将浮点数转换为位置格式的字符串(没有科学记数法和错误精度)
[英]Convert float to string in positional format (without scientific notation and false precision)
问题描述
I want to print some floating point numbers so that they're always written in decimal form (eg 12345000000000000000000.0 or 0.000000000000012345 , not in scientific notation , yet I'd want to the result to have the up to ~15.7 significant figures of a IEEE 754 double, and no more.
我想打印一些浮点数,以便它们始终以十进制形式编写(例如12345000000000000000000.0或0.000000000000012345 ,而不是科学记数法,但我希望结果具有高达 ~15.7 的有效数字IEEE 754双倍,仅此而已。
What I want is ideally so that the result is the shortest string in positional decimal format that still results in the same value when converted to a float .我想要的是理想情况下,结果是位置十进制格式的最短字符串,当转换为float时仍会产生相同的值。

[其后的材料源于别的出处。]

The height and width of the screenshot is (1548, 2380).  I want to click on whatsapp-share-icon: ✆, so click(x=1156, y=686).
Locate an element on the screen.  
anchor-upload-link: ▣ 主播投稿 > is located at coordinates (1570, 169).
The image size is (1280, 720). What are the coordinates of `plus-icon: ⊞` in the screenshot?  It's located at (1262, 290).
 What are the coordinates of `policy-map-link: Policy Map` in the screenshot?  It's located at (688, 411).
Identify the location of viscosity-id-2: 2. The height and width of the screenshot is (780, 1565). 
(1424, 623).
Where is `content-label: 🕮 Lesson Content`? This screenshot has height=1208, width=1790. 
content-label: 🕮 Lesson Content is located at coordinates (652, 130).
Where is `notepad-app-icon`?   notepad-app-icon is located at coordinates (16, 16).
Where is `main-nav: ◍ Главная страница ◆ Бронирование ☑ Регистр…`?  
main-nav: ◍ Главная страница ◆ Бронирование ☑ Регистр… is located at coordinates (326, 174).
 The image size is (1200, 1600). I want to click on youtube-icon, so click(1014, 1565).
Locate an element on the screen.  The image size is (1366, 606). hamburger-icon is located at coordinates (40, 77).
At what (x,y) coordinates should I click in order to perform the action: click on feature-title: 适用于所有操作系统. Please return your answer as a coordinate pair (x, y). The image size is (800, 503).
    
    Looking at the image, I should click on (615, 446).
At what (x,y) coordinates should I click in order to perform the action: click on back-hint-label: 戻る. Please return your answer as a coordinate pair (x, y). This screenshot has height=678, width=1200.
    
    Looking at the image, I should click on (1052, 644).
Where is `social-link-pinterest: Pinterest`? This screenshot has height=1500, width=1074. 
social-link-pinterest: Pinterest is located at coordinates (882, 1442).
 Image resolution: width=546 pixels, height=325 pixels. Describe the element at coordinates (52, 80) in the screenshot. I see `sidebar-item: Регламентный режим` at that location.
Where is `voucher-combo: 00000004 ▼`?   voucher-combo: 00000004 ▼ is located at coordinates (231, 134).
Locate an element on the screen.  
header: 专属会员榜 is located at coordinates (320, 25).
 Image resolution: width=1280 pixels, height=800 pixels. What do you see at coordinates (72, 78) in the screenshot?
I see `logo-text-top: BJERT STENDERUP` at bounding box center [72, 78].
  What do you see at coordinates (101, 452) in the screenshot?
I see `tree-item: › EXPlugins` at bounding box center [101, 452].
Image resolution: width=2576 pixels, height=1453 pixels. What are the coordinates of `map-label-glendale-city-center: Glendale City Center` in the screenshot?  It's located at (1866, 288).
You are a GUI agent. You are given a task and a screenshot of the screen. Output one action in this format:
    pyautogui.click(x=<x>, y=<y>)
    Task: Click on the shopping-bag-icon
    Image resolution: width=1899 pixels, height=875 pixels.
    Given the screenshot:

It is well-known that the repr of a float is written in scientific notation if the exponent is greater than 15, or less than -4:众所周知,如果指数大于 15 或小于 -4,则float的repr以科学计数法编写:
>>> n = 0.000000054321654321
>>> n
5.4321654321e-08 # scientific notation
If str is used, the resulting string again is in scientific notation:如果使用str ,则生成的字符串再次采用科学计数法:
>>> str(n)
'5.4321654321e-08'
It has been suggested that I can use format with f flag and sufficient precision to get rid of the scientific notation:有人建议我可以使用带有f标志和足够精度的format来摆脱科学记数法:
>>> format(0.00000005, '.20f')
'0.00000005000000000000'
It works for that number, though it has some extra trailing zeroes.它适用于该数字,尽管它有一些额外的尾随零。 But then the same format fails for .1 , which gives decimal digits beyond the actual machine precision of float:但是同样的格式对于.1失败,它给出的十进制数字超出了浮点的实际机器精度:
>>> format(0.1, '.20f')
'0.10000000000000000555'
And if my number is 4.5678e-20 , using .20f would still lose relative precision:如果我的号码是4.5678e-20 ,使用.20f仍然会失去相对精度:
>>> format(4.5678e-20, '.20f')
'0.00000000000000000005'
Thus these approaches do not match my requirements .因此这些方法不符合我的要求。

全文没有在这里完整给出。